I often get strange looks when I'm at a tech conference. You know the situation - the one where you're sitting in a room full of thousands (none of whom you know) and the lovely teacher next to you decides to break the ice. Without fail, "Which school are you from?" is followed by the ever-important question "and what do you teach?". It's at this point that I get 'the look'. I mean, let's be honest, PE teachers just watch kids play sport, right?!
As a PE teacher, however, I feel it's more important than ever to be modelling the latest in technology and pedagogical practices. After all, we're a hands-on subject out in the field - if we relied on passive chalk-and-talk in the classroom, we'd be a walking contradiction! And PE teachers thrive on organised chaos, which really lends itself to interactive technologies and self-directed learning in the classroom environment.

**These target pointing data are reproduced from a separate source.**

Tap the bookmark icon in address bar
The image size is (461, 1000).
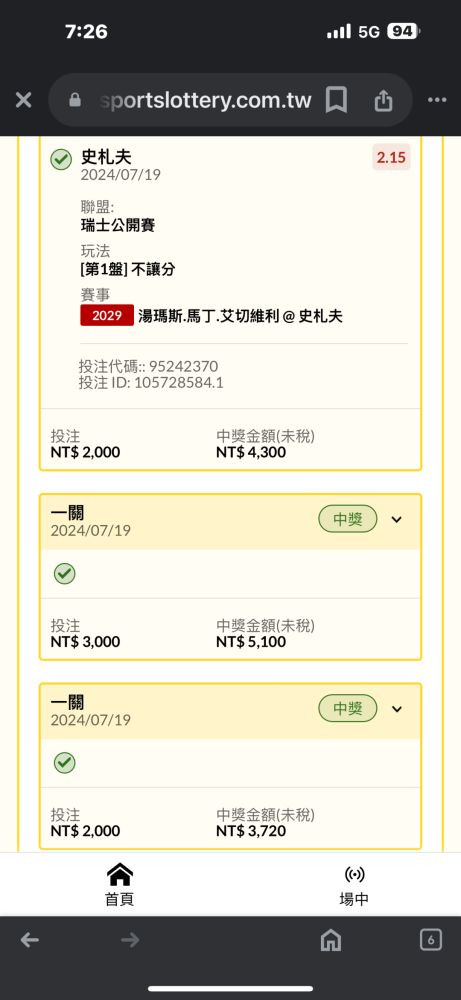tap(335, 100)
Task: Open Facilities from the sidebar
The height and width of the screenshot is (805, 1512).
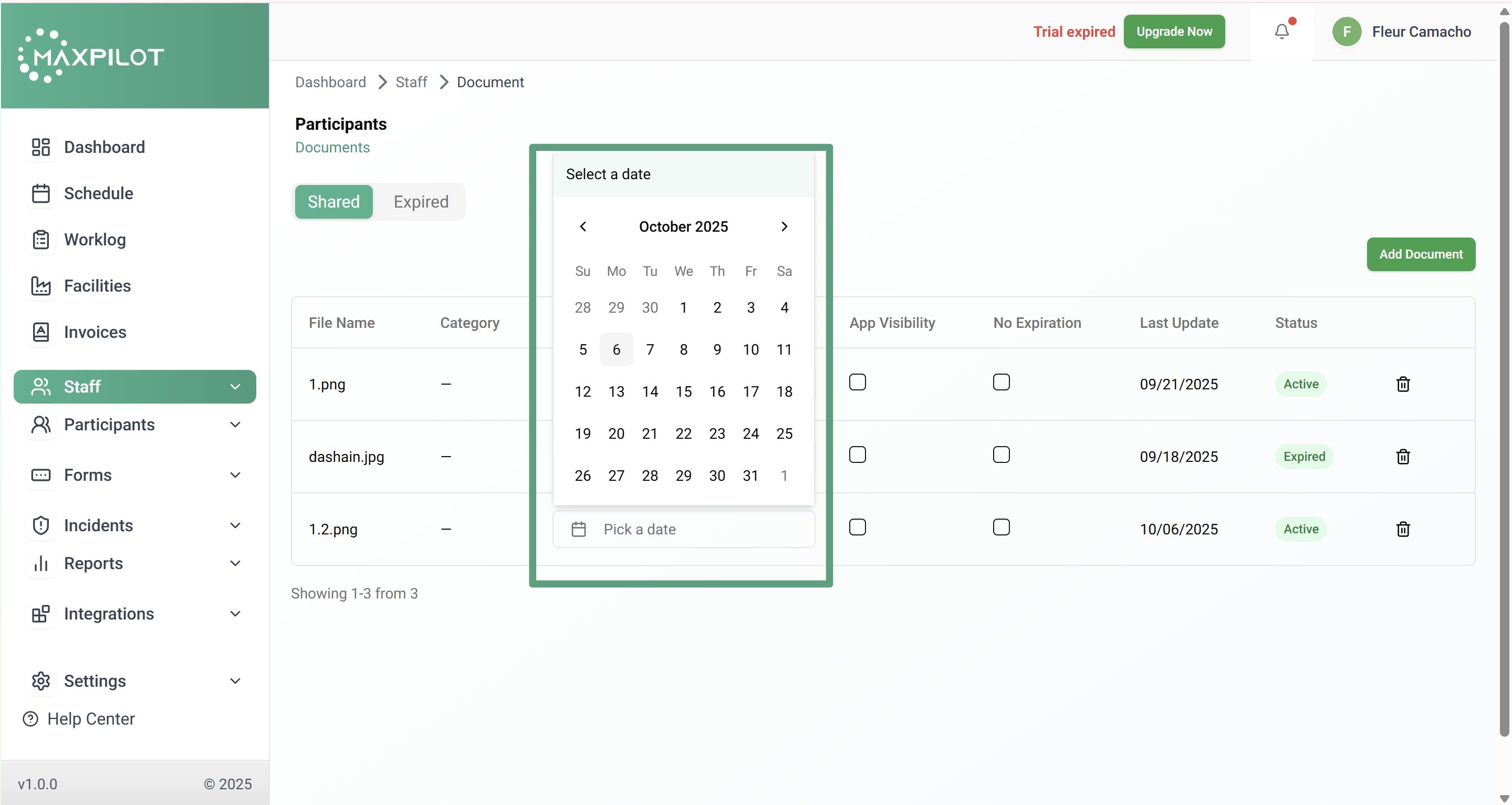Action: 97,286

I'm a huge advocate for organised chaos. I want students having fun within the confines of the classroom walls. I want students learning out loud. I want students debating different ideas and ways of doing. I want students leaving my classroom every lesson with smiles on their faces, enthusiastically re-living their lesson in their lunch breaks. I want my class to be the one they talk about at the dinner table - because every time they re-live the lesson, they're consolidating their learning. So yes, I'm all about the latest and greatest IF it will have a positive learning impact on my students!
In the past, I've used design thinking 'slam' sessions, Problem Based Learning, Live-Streaming interactive technology and online cartoon creation to name just a few gossip-invoking classes. Just recently, however, I stepped it up a notch. I wanted a 'wow' factor that could overcome end-of-term fatigue and still make its way to the dinner table that night. Google Cardboard was the answer.

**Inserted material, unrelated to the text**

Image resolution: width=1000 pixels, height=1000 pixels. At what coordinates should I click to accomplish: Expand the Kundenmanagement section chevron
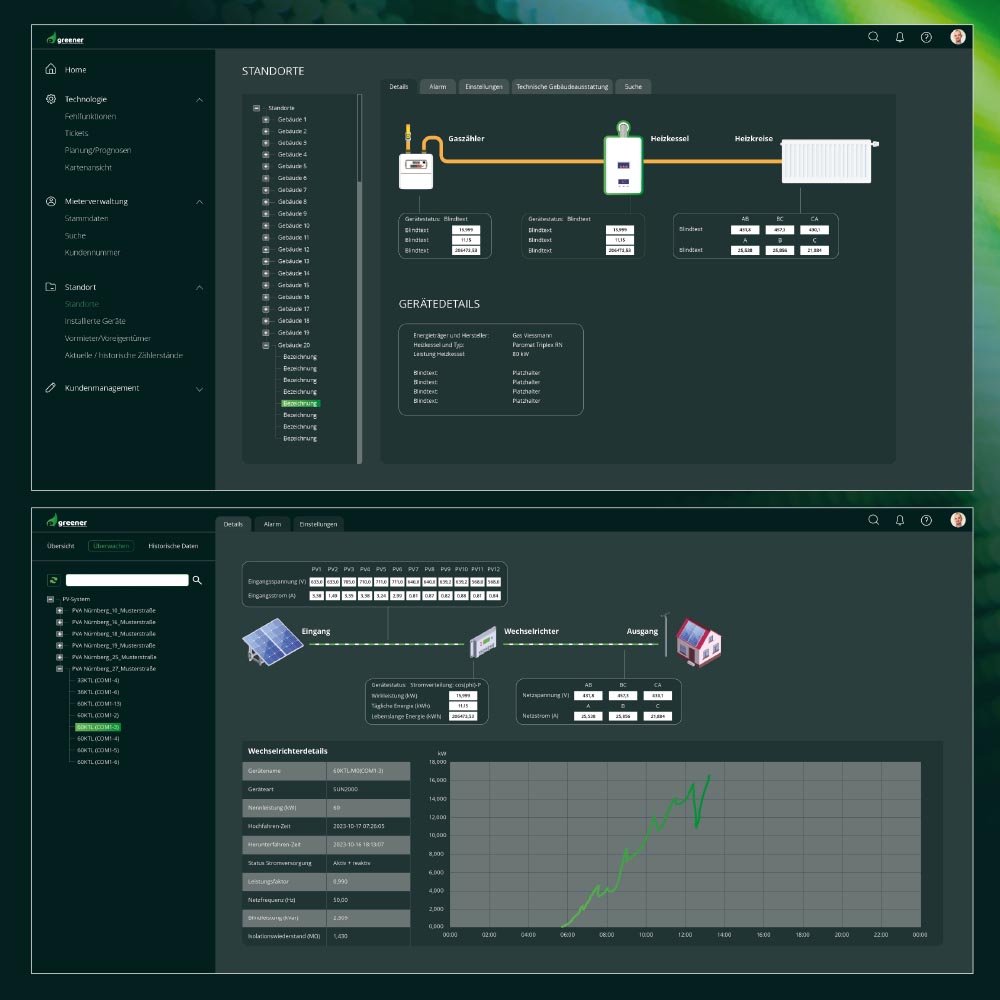199,389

After stumbling across some Google Cardboard information a few months ago, I decided to see what all the fuss was about. For just $12 (with free shipping), I was stepping into the world of Virtual Reality before I'd had a chance to re-think it. And I was hooked. In a big way. I literally giggled with excitement as I entered the first Google Cardboard Demo scene - I mean, I was chasing birds, patting dogs and jumping from cliffs just by tilting my head - how cool i s that?!
If I was giggling with excitement, imagine what my classes would think! That was the clincher. I hopped back online and ordered 12 more Google Cardboards and began searching for VR apps relevant to the physiology unit I was doing with my Grade 9 HPE class. And I found some! Apps that would allow us to ride an intra-cellular rollercoaster, apps that would allow us to shrink and enter the blood stream via a microscopic spacecraft, and apps that required us to eliminate viruses whilst preserving blood cells - and my students LOVED IT!
Whilst, at this stage, the VR apps have a long way to go in terms of their educational potential, the 'wow' factor they invoked created a great platform for deeper learning activities upon exiting the virtual world. All in all, my students had jaws wide-open, teachers passing by had envious eyes and parents received a barrage of excitement at the dinner table that night. Mission complete!